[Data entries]
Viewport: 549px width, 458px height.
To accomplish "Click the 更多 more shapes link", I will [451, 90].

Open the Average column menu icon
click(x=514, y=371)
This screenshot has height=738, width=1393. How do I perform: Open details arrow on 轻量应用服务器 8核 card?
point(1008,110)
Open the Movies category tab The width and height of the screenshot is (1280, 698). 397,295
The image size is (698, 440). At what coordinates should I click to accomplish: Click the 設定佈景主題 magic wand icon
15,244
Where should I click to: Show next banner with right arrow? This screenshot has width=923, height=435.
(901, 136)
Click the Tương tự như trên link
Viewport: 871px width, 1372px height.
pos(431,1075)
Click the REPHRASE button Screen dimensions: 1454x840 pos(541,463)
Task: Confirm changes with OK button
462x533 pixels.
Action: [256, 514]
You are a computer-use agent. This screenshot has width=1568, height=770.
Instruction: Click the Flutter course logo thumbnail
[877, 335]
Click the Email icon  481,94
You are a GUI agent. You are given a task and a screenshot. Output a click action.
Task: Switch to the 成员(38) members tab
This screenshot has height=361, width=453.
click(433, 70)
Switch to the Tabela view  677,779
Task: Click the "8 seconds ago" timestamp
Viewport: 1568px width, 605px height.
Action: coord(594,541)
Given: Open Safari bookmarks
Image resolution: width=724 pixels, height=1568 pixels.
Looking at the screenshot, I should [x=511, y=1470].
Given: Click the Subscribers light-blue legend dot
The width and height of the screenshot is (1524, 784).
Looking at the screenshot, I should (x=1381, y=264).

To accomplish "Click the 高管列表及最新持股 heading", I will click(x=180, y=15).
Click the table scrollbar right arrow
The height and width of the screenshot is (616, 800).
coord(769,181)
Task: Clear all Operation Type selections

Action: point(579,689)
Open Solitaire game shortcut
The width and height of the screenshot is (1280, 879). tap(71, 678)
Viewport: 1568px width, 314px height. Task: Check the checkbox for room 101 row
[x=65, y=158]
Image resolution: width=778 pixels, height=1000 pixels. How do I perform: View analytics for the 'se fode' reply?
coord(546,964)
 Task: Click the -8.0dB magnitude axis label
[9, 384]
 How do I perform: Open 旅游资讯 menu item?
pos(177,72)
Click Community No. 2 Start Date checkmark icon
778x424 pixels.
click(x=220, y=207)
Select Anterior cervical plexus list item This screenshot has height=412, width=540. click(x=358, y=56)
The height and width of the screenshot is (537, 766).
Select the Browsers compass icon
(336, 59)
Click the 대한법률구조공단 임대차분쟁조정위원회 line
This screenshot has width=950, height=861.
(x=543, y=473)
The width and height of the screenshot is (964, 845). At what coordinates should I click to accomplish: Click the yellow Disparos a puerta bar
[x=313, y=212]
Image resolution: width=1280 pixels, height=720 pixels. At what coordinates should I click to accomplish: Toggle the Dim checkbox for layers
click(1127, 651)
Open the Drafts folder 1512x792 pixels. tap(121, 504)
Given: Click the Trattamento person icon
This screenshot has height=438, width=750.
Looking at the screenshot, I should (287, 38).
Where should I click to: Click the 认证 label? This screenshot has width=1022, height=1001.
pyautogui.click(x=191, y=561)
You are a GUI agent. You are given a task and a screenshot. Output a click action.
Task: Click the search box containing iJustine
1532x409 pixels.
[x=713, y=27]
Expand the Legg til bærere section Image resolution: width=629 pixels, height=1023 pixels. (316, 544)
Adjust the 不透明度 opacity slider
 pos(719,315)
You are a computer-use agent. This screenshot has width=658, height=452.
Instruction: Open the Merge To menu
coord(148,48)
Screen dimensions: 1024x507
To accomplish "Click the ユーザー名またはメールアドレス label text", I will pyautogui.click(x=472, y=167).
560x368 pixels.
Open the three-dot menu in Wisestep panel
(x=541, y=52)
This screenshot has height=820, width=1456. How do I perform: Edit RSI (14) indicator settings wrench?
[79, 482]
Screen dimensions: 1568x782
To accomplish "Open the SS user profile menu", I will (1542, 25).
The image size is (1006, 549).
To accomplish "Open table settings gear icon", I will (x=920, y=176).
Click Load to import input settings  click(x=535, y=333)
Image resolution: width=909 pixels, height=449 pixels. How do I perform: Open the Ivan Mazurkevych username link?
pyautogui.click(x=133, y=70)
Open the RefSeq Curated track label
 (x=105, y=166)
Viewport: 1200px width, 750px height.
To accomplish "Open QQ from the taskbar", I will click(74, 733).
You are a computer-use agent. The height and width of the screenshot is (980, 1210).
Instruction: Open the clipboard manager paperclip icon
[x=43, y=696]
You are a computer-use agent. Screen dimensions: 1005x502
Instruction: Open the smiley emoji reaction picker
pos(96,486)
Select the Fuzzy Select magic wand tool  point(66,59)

### YOUR GOAL:
Count the lines in the items above that contain the string "settings". Case counts, and the reply should be only the number.

### FINISHED TASK:
3